Non fidarsi è meglio. Sembra proprio che dobbiamo gradualmente abbandonare la prima parte di questo noto proverbio (il “Fidarsi è bene”) se parliamo di informatica e cibernetica.
Ransomware, spyware, baiting, phishing, scareware, pretexting, Ddos, sono le mine del nostro rapporto fiduciario con internet e con le tecnologie avanzate.
L’Agenzia per la cybersicurezza, creata circa due anni or sono in Italia, ha lanciato l’ennesimo allarme pochi giorni fa, all’indomani dei cyberattacchi a nostre aziende importantissime (Eni e Gse su tutte), che gestiscono – ricordiamolo – le principali infrastrutture critiche italiane, gas ed energia elettrica.

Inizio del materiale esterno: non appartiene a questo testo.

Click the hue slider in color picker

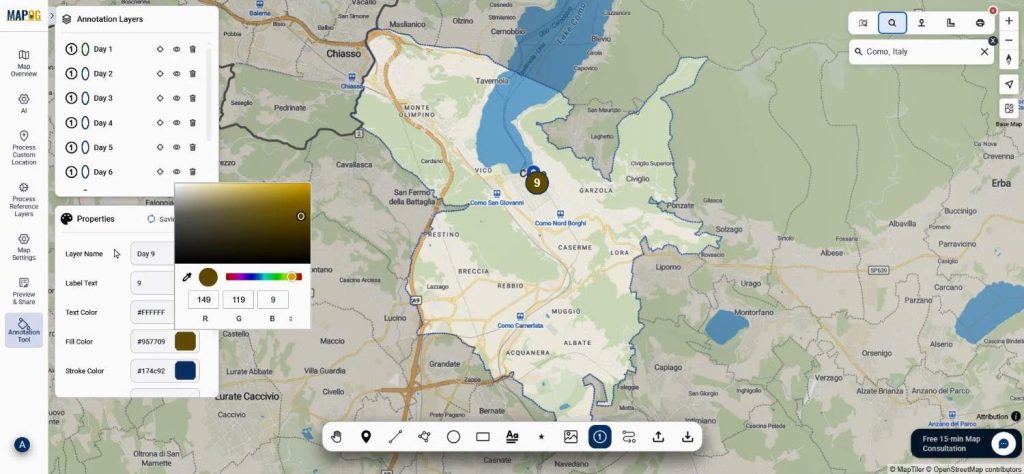pos(263,277)
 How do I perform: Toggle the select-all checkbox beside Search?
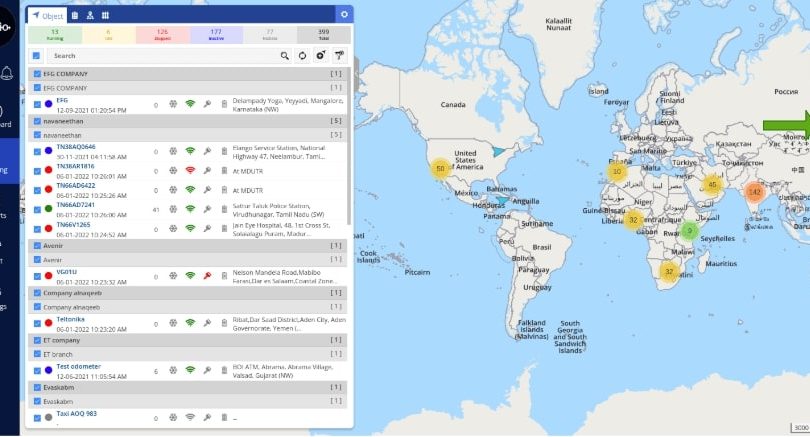click(37, 56)
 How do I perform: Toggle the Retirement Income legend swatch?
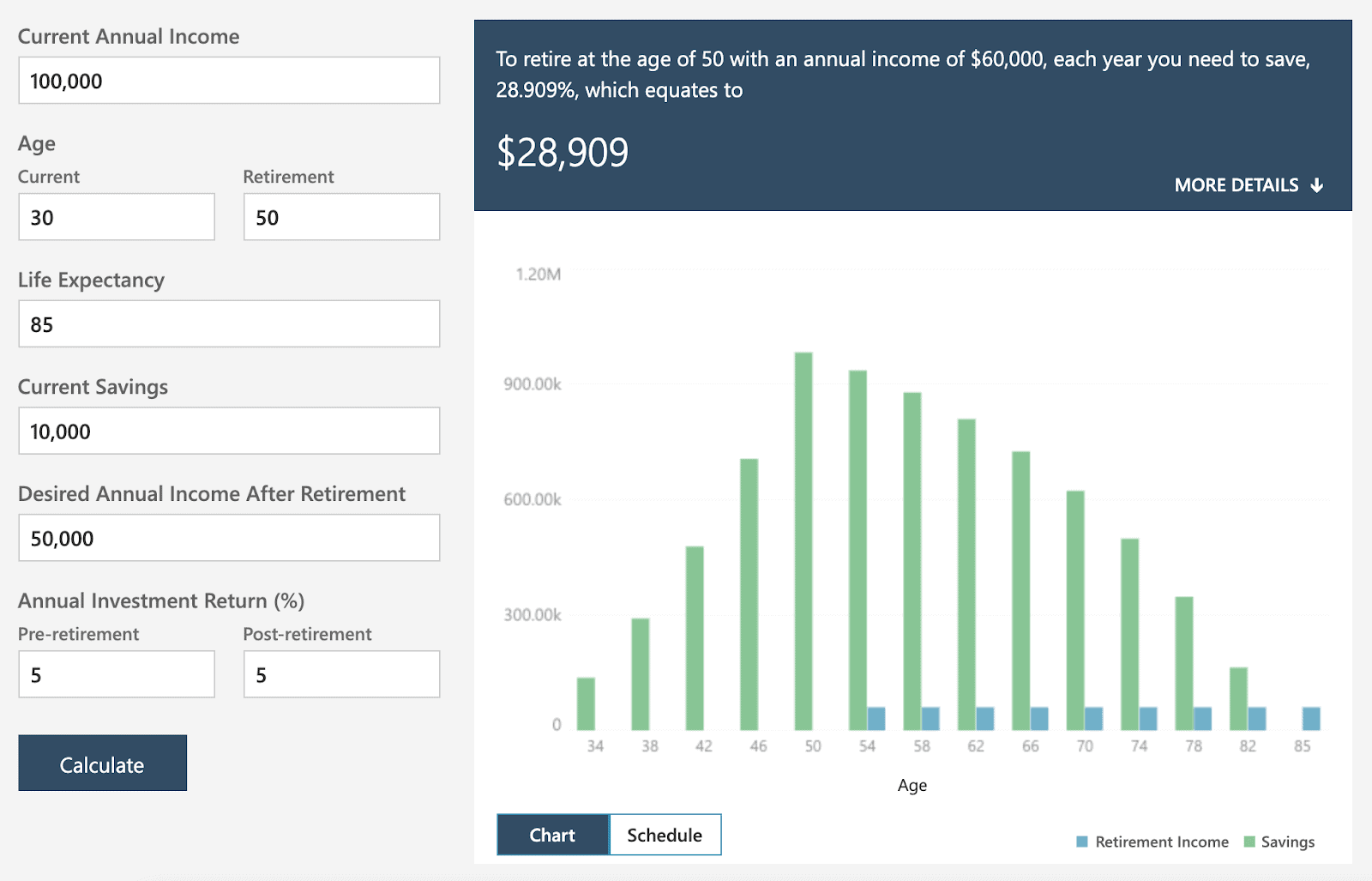click(1082, 842)
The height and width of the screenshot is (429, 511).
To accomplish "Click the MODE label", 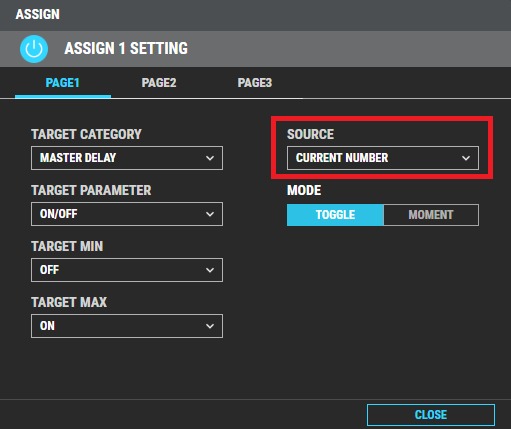I will pos(304,190).
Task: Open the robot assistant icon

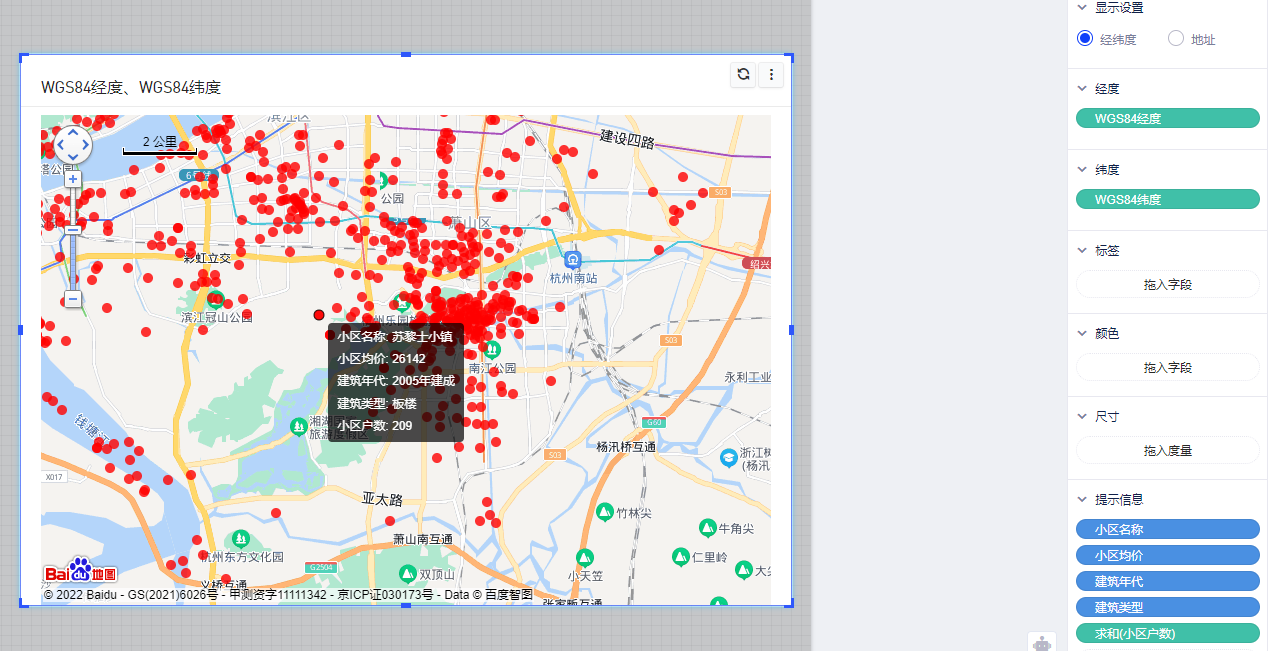Action: [1042, 643]

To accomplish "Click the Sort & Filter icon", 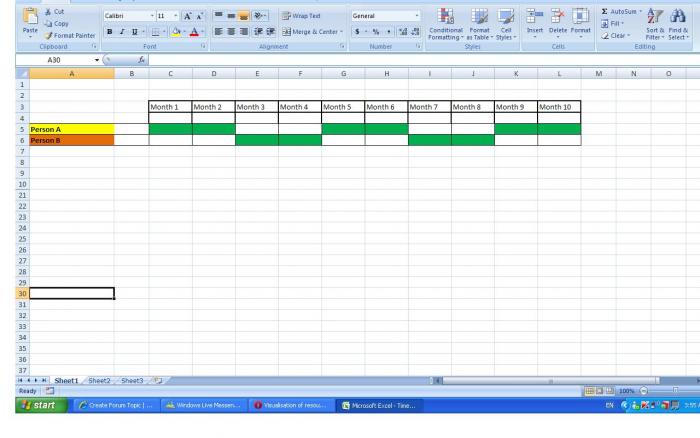I will coord(654,17).
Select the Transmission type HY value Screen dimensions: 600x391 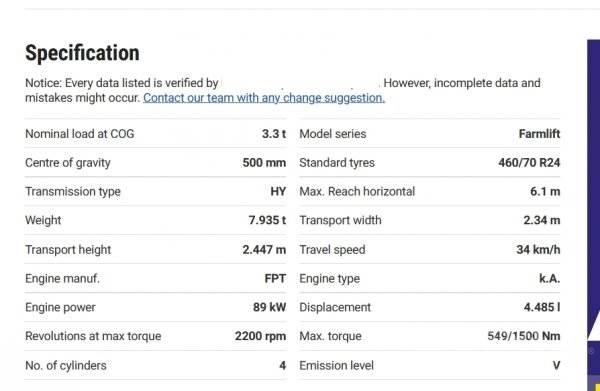[x=278, y=191]
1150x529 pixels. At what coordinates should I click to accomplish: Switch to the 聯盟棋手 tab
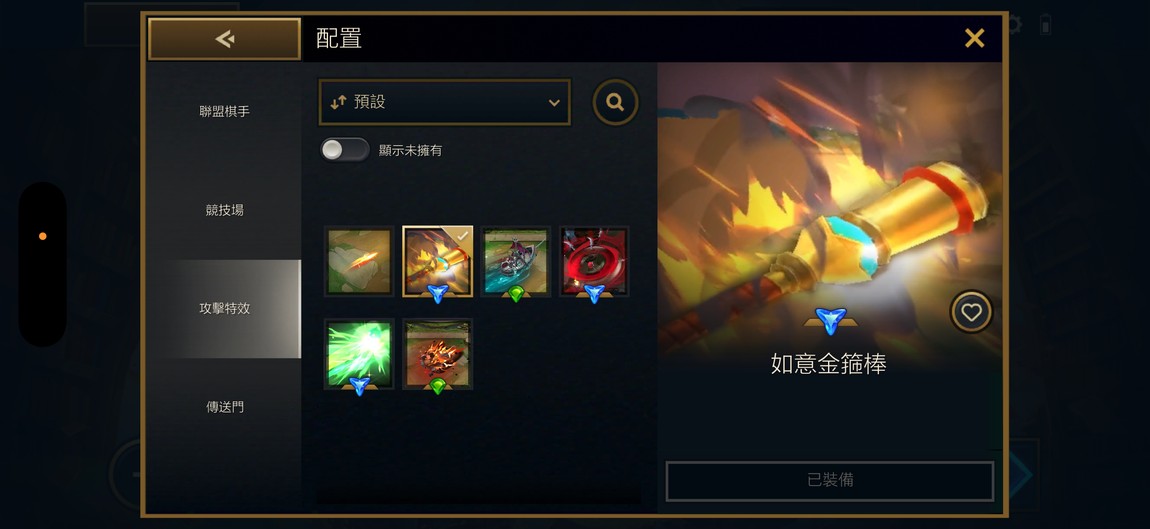click(224, 112)
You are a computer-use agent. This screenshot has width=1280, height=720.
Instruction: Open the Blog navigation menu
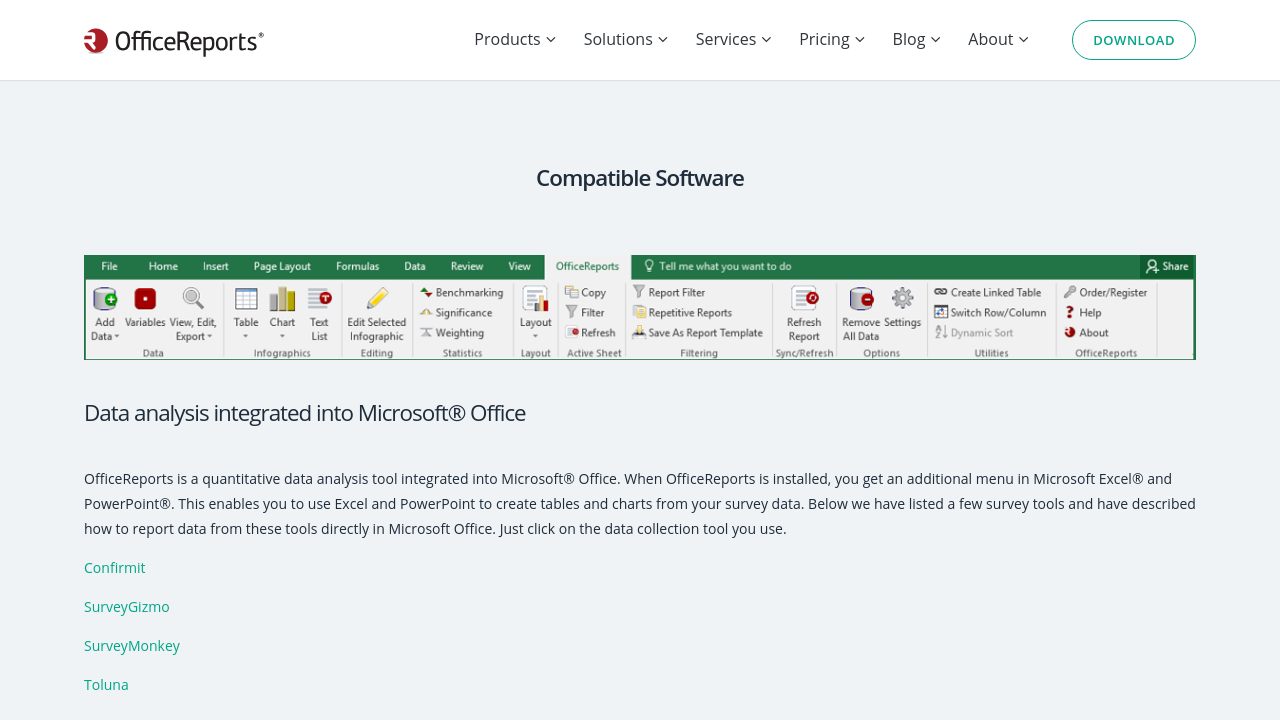click(916, 39)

In questo periodo il target è questo, e resterà tale fino alla auspicabile fine della guerra russo-ucraina. Ovviamente non si disdegneranno, a mio avviso, anche quelli delle forniture di beni primari per la vita di ciascuno di noi, alimentari e sanitari in testa.
Va ripetuto: la guerra non è più lontana da noi, anche se non se ne parla, anche se non si vedono aerei o missili volare in cielo.
Mentre una distratta campagna elettorale prosegue con scarsa attenzione a questi temi, le nostre polizie e gli esperti lavorano senza sosta per la prevenzione e gestione di migliaia di infiltrazioni quotidiane. Sì, il dato è questo: anche se non sono per fortuna mille missili, sono mille potenziali distruttivi per le democrazie di tutto il mondo, e l’Italia non ne è fuori.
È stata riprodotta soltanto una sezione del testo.